向安青盯着魏萊潮紅的臉蛋看了半天,得出一個結論:“你是不是要我入贅。”
魏萊拍了拍手:“好聰明。”
向安青:“我不願意。”
魏萊:“你考慮考慮呗。”
他的枙子花信息素更加濃烈地釋放了出來。
“我可以接受各玩各的。”
向安青:“我不是那種人,”她頓了頓,“而且,你應該——”
她想說潔身自好,但話到嘴邊,“你作為一個omega該自重。
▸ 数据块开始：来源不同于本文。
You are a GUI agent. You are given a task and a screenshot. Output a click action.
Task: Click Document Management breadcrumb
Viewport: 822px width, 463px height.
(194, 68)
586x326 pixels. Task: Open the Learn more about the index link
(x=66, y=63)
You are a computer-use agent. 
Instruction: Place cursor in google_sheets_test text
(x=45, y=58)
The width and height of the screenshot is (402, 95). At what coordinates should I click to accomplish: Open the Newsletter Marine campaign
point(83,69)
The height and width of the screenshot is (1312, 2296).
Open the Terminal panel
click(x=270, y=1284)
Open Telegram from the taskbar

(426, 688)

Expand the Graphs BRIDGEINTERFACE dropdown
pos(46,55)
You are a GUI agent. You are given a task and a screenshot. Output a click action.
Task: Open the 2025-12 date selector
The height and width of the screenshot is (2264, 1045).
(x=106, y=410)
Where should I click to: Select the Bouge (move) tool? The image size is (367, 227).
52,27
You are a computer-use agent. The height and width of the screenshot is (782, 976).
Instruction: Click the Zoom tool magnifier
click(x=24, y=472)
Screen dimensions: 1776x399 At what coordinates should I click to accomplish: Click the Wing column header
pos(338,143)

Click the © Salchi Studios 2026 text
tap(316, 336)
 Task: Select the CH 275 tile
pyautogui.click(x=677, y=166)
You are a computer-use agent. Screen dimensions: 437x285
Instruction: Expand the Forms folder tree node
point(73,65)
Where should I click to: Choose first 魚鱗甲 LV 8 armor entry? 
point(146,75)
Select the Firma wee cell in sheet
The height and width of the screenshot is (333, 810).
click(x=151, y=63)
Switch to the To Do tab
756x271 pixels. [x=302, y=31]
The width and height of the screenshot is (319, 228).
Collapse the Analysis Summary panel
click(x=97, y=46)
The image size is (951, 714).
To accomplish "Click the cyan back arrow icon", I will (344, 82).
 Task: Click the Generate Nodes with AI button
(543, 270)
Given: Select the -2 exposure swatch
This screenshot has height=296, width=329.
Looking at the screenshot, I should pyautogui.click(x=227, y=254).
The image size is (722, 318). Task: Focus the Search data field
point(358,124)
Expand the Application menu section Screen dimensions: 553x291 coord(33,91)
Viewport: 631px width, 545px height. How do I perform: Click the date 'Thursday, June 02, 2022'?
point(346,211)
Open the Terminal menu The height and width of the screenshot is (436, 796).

”
這句話卻激怒了魏萊,他猛地從沙發裡跳起身,抓住向安青的領子,豔麗的臉上是全然的憤怒:“你是不是覺得我是個騷貨?上趕着張開腿讓你操!”
向安青被他的反應弄的往後退:“你冷靜一點。”
魏萊的眼睛死死地直視着向安青:“像你這樣的alpha,滿大街都是,你以為你是老幾?你的真心值幾個錢!?”
他越說越激動,加重了手上的力氣,捏的向安青呼吸都有些困難,“你究竟把我當什麼?”
向安青困惑地往後仰,魏萊好像是把她當成了某個替身,兀自陷入了曾經曆過的情景中。
“你……你。”
向安青有點愧疚。
她還以為魏萊是故意騷擾她,現在看可能是精神不太正常。
她猶豫着是先報警還是先綁了他。
“别動,你這個表情最像他。”
魏萊道。
向安青盯着魏萊思考了一會。
魏萊就維持着剛才的姿勢不動。
向安青目光下移,“你要住這兒的話得交我一半房租。”
魏萊的胸膛劇烈起伏,“什麼?”
向安青:“我同意和你合租了。”她掙開魏萊的手,走到廚房接了杯水喝。
魏萊背對着她。
平複了呼吸後,他說:“你也沒有拒絕的資格。”
向安青借着喝水的動作遮掩,趕忙給魏老闆發了消息。
xaq:在?
魏老闆:嗯嗯。
向安青框框打字:您兒子是怎麼回事?非要和我擠——
她打到一半覺得不妥,真要是和魏萊說的,他家是本地房地産老大,那她要繼續在基地待,不得好好伺候人家二太子?
看魏萊也不像忠情的人,指不定哪天就對她膩味了甩了,到時候她還能诳一筆精神損失費。
她撸順了邏輯,打道:
怎麼還有一個叫魏萊的人來和我合租啊?不是說好的我整租嗎?
向安青編輯完信息,自認為毫無破綻,點了發送。
魏老闆半天沒回。
向安青轉頭看向正在視察新領地的魏萊,他拿着終端似笑非笑地看了她一眼。
向安青趕緊縮頭。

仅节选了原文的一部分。